И стала она фасолькой.
Первая примета великой любви — смирение. Ты покоряешься, но не другому человеку, а сильному и ровному ветру судьбы, который задул в твоей жизни, и с этого момента выбора практически не остаётся. Теперь ты всегда знаешь, как правильно — правильно так, чтобы быть вместе. Нечего придумывать, ясно всё.
Нет, она не влюбилась в ту первую минуту, это случилось гораздо позже. А тогда он только спросил, чего бы ей хотелось, и она сказала, пожелав невозможного посреди залитого июньским солнцем пустого Арбата — сесть и попить холодненького. В кафе «Бисквит», которое на самом деле среди местного народа называлось «Старуха», и столиков-то не было, только стойка и кофе. Она не сомневалась, что он не сможет, а он взял её за руку, вывел на улицу и через несколько шагов свернул в арку, в которой нашлись и тень, и деревянные стулья, и белое сухое вино, холодное и кисленькое. Она сразу поняла, что это настоящее чудо. Ещё не знала, а её первая любовь обрела вкус — вкус дешёвого ледяного «Алиготе», бесценного, потому что оно добыто ради неё из большой божьей сумки, откуда сыплются дары для влюблённых. Когда первый раз получишь такой подарок, сразу его узнаешь — по фиолетовым молниям на небесах, по искрам в глазах (но подумаешь, что от жары), по безупречной уместности ощущений, идеальному вкусу, но не такому, как в рекламе пишут. Просто с тех самых пор для тебя навсегда останется один вкус небесного белого, а все прочие окажутся на него более или менее похожи.

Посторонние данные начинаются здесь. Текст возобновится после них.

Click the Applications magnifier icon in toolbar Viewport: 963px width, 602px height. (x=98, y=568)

И шоколад, и смородина, и поцелуй — они потом всегда будут существовать в сравнении, почти такие же или совсем не такие, как те, что однажды высыпались на тебя из бездонной сумы. Она иногда думала, что любить нужно для этого — чтобы больше набралось в твоей жизни правильного, идеального, с которым потом всю жизнь можно сверяться.

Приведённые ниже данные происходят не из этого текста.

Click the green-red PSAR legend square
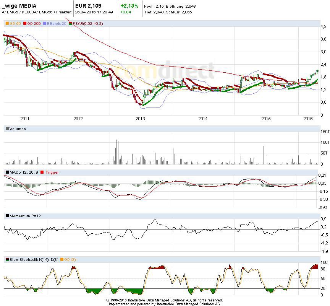Viewport: 330px width, 306px height. 70,24
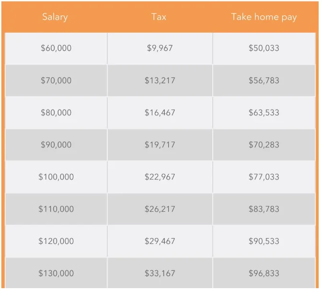This screenshot has width=322, height=291.
Task: Select the $60,000 salary cell
Action: tap(56, 48)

А когда солнце изменило угол до приемлемого, перестав выжигать кислород из воздуха и плавить асфальт под её тонкими каблучками, они вышли из рюмочной (прости, мама, это была вульгарная рюмочная «Аквариум», а не ресторан или кафе), выбрались на Арбат и пошли в сторону самого дальнего метро, разговаривая обо всём на свете. Наверное разговаривая, потому что себя она не помнила, а только его голос, его истории из невероятной нездешний жизни — где смешались искусство, потому что он художник, бандитские разборки, потому что он из Баку, и большие деньги, потому что он матрёшечник, а, значит, бизнесмен. И ещё хипповская вольница, интернациональное пьянство и секс. «Богема, — уважительно подумала она, — у них так положено». Он даже бывал за границей, и не в Болгарии какой, а в немыслимой стране Вьетнам, куда попал, выиграв конкурс молодых художников — стало быть, гений.

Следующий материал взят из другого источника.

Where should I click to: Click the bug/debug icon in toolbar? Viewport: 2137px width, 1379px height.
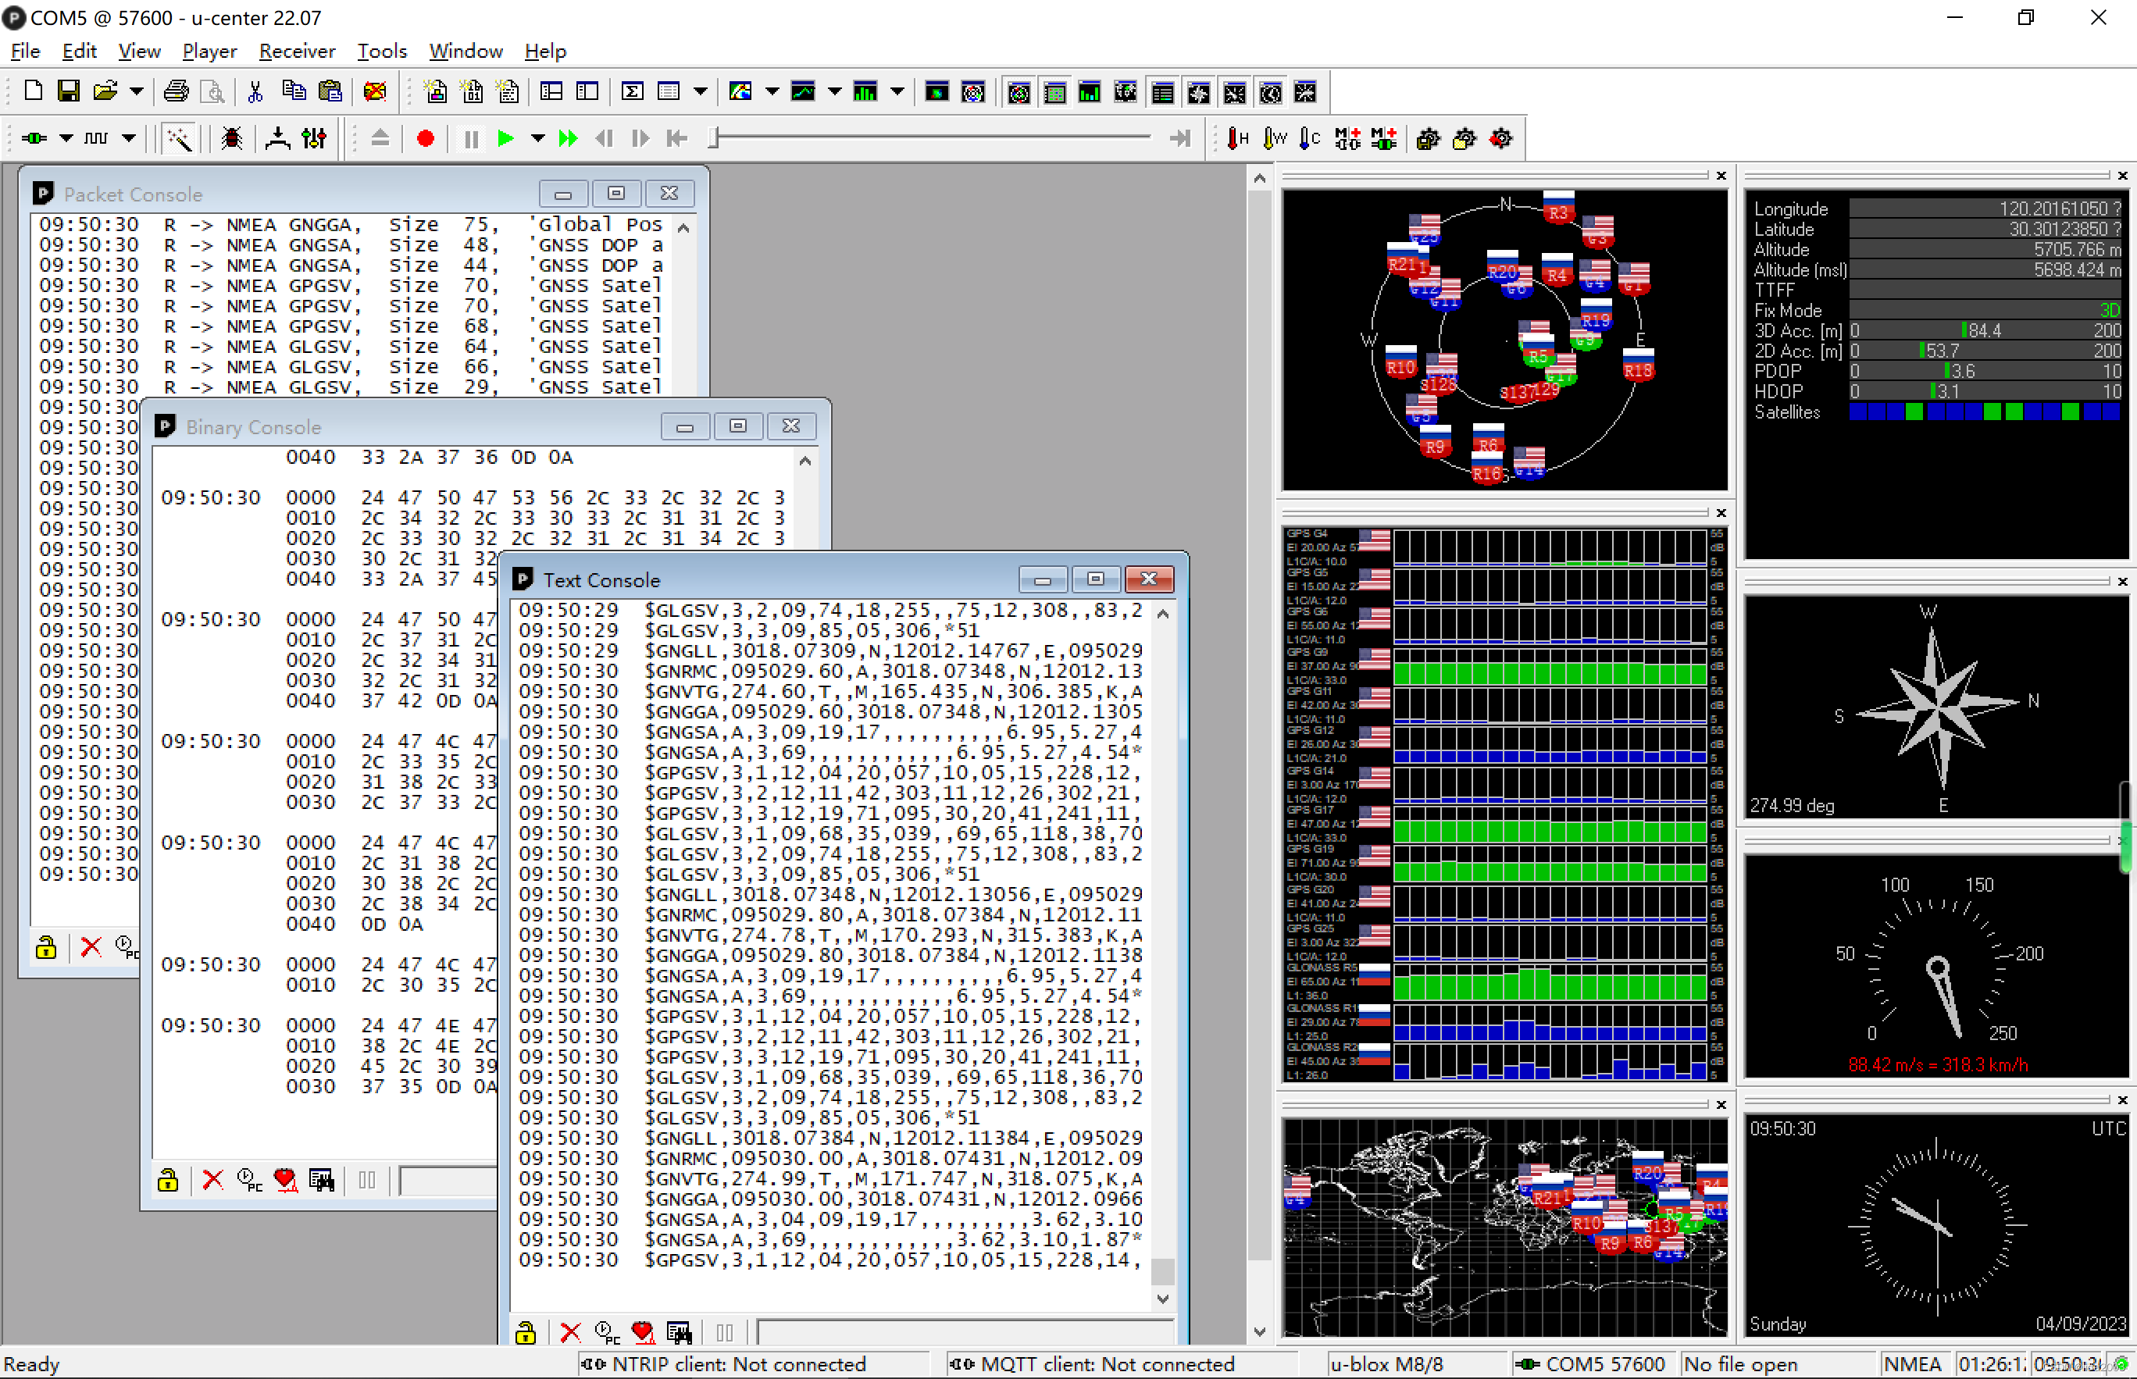pos(230,138)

До метро шли три часа, хотя и не целовались, и это было ещё одно чудо, когда время превращается в божью гармошку, то сжимается так, что утро прилипает к утру, а что в промежутке — не вспомнить, то вытягивается, и жизнь можно прожить за минуту, за поцелуй, за один взгляд — смотришь и понимаешь, что сильнее этого с тобой никогда ничего не произойдёт. Да и пространство тоже этой гармошке подчинено, она потом часто оказывалась на дальнем конце Москвы через пару часов после того, как выходила из дому, хотя дороги там было на три, и то если очень повезёт. Но это позже.
А пока она всё-таки спустилась в метро, а потом вошла в электричку, в автобус, в квартиру, в свою комнату, легла в постель и уставилась в потолок тем тающим бессмысленным взглядом, какой бывает у всех влюблённых женщин. Но и тогда она ещё не влюбилась, нет.